Indian news publishing company

Indian Express Limited (IEL), sometimes Indian Express Group, is an Indian news media publishing company. It publishes several widely circulated dailies, including The Indian Express and The Financial Express in English, the Loksatta in Marathi and the Jansatta in Hindi. The company's newspapers are published from over a dozen cities daily, including New Delhi, Mumbai, Ahmedabad, Bengaluru, Kolkata, Pune, Chandigarh, Hyderabad, Kochi, Lucknow, Jaipur, Nagpur, Vadodara and Chennai. Its weekly entertainment magazine Screen, covering the Indian film industry, also has a popular following.

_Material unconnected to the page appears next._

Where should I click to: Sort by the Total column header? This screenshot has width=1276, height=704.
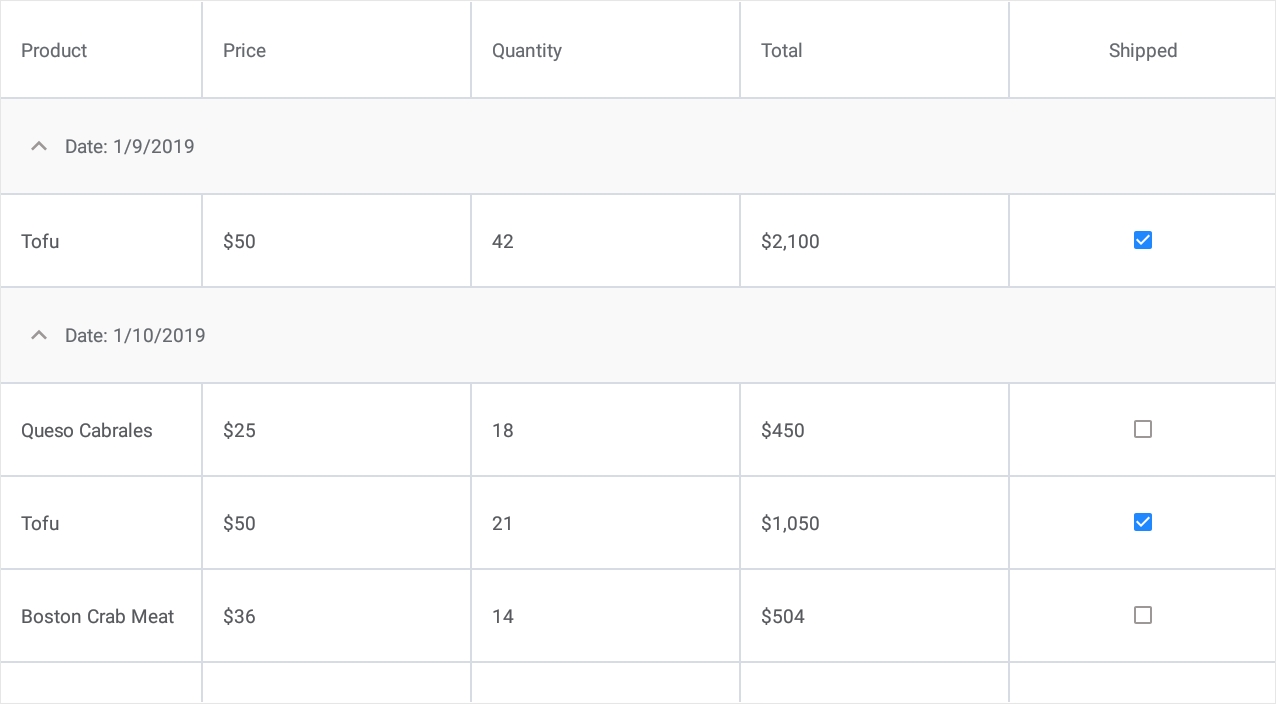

On 2 November 2006, the Indian Express Group signed a print syndication deal with The Economist, which included allowing the Indian Express Group to publish surveys, some reports, and various other content published in The Economist magazine.

==Publications==
The following brands and concerns are owned by the Group:
- The Indian Express – a national daily (English)
- The Sunday Express – a news weekly
- The Financial Express – a business daily
- Loksatta – Marathi daily
- Lokprabha – Marathi weekly
- Jansatta – Hindi daily for North India
- Screen (magazine) – Periodical dealing with the film and entertainment industry
- Express Online – the portal for hosting IndianExpress.com, FinancialExpress.com, ScreenIndia.com, Tamil.indianexpress.com, Jansatta.com, Loksatta.com and Lokprabha.com, ExpressCricket.in, and KashmirLive.com

== Other ventures ==

===Business Publications Division===
Established in 1990, the division manages leading B2B publications and events catering to major industry verticals like Information Technology, Hospitality & Travel, Pharma & Healthcare, etc.

=== Express Towers ===
Indian Express Limited earlier owned a 25-storey building named Express Towers at Marine Drive, Mumbai. The building houses offices of several corporate entities. In the year 2018, Pune based Panchsheel bought the building for 900 crores.